Book Review - The Ghosts of Ashbury High by Jaclyn Moriarty

Wednesday August 18, 2010

The Ghosts of Ashbury High 
by Jaclyn Moriarty
Scholastic Press
June 2010
Goodreads Summary: This is the story of Amelia and Riley, bad kids from bad Brookfield High who have transferred to Ashbury High for their final year. They've been in love since they were fourteen, they go out dancing every night, and sleep through school all day. And Ashbury can't get enough of them. 

Everyone's trying to get their attention; even teachers are dressing differently, trying to make their classes more interesting. Everyone wants to be cooler, tougher, funnier, hoping to be invited into their cool, self-contained world.

But they don't know that all Amelia can think about is her past -- an idyllic time before she ran away from home. Riley thinks he's losing her to the past, maybe even to a place further back in time. He turns to the students of Ashbury for help, and things get much, much worse.

In the tradition of the gothic novel, this is a story about ghosts, secrets, madness, passion, locked doors, femmes fatales, and that terrifying moment in the final year of high school when you realise that the future's come to get you.

Review: The author has brought back Emily and Lydia from The Year of Secret Assignments to narrate their senior year of high school along with Toby and Riley... two boys and fellow classmates at Ashbury High.

Most of the school and especially Emily has become obsessed with the schools new mysterious "it" couple Amelia and Riley who seem to have dark and mysterious pasts. All of this plays well into their Gothic Fiction class where the students must write about things such as first impressions (mainly on the aforementioned new couple.) Then writing term 2 as a ghost story which of course is seen differently from each of the students perspectives.

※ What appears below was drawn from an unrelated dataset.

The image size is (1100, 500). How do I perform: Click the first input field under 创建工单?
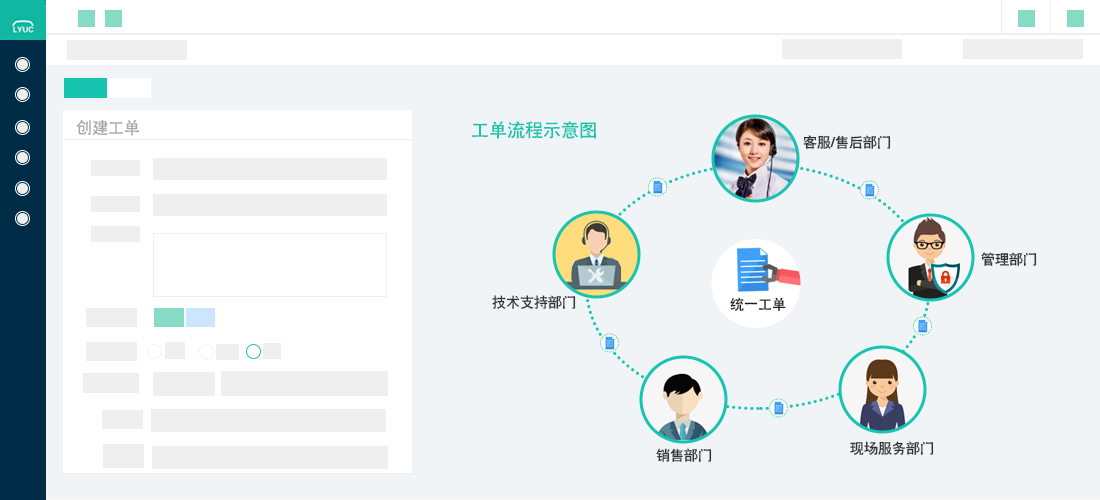[269, 169]
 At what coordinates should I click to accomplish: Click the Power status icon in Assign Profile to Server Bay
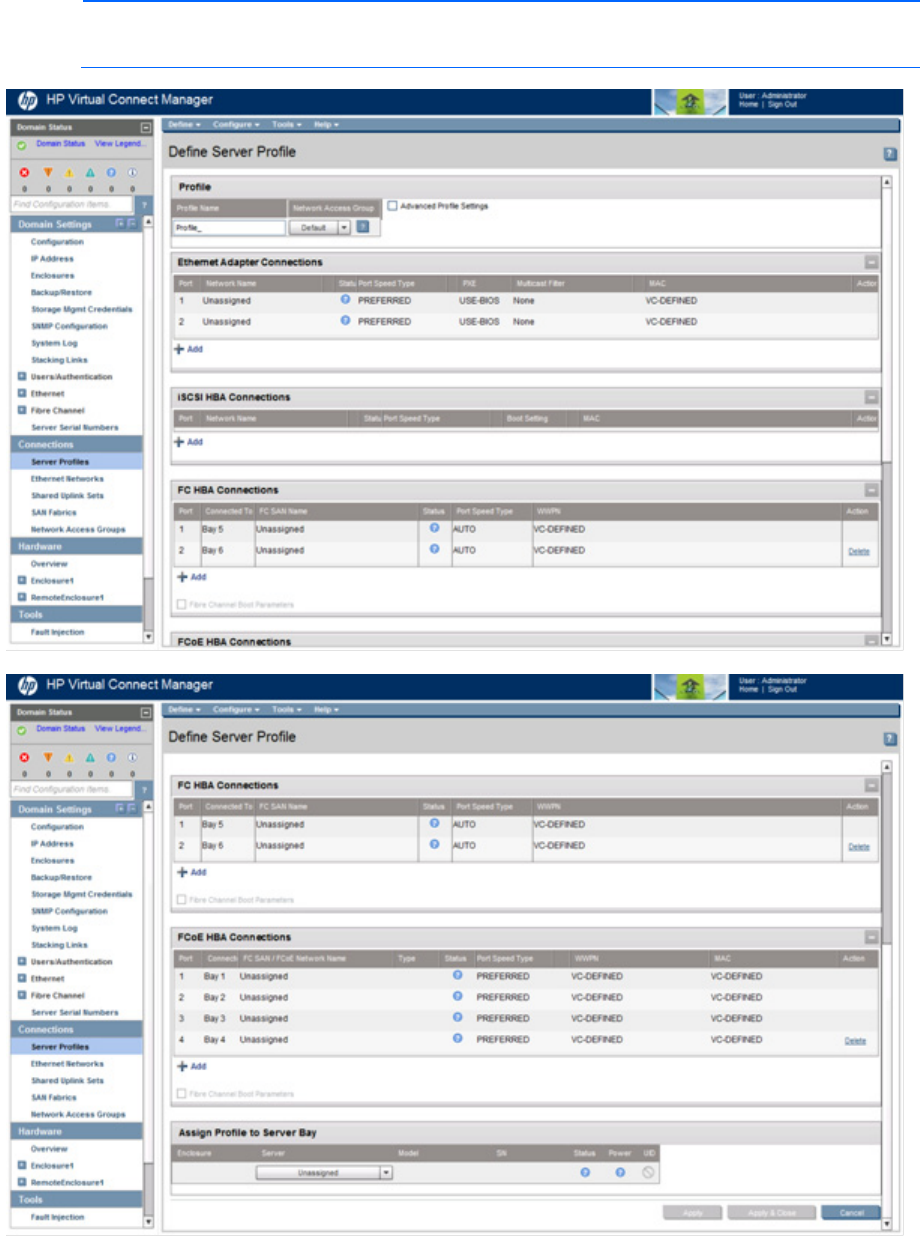point(620,1172)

The story itself is told through a combination of faculty-meeting minutes, instant messages, e-mails, blog entries and student essays. With a fair amount of humor and the mystery of nobody being exactly who you thought they were will keep readers turning the me I kept second guessing myself and had it totally wrong in the end! A haunting in the music rooms and a student possibly possessed by an Irish convict are just a few of the quirky Gothic elements that made this an enjoyable read.

Moriarty is an excellent writer and through all the various entertaining elements of this book its subtle underlying messages of socioeconomic stereotypes, the scary jump from adolescence into adulthood and the power of friendship shine through this gem of a book. Recommended!

Best suited for 8th grade and up


Jill of The O.W.L. said...

I've had this one in my hands several times while at Borders, but I just never knew. I don't think it's one I could put in my classroom library. This might be one I buy for the Nook.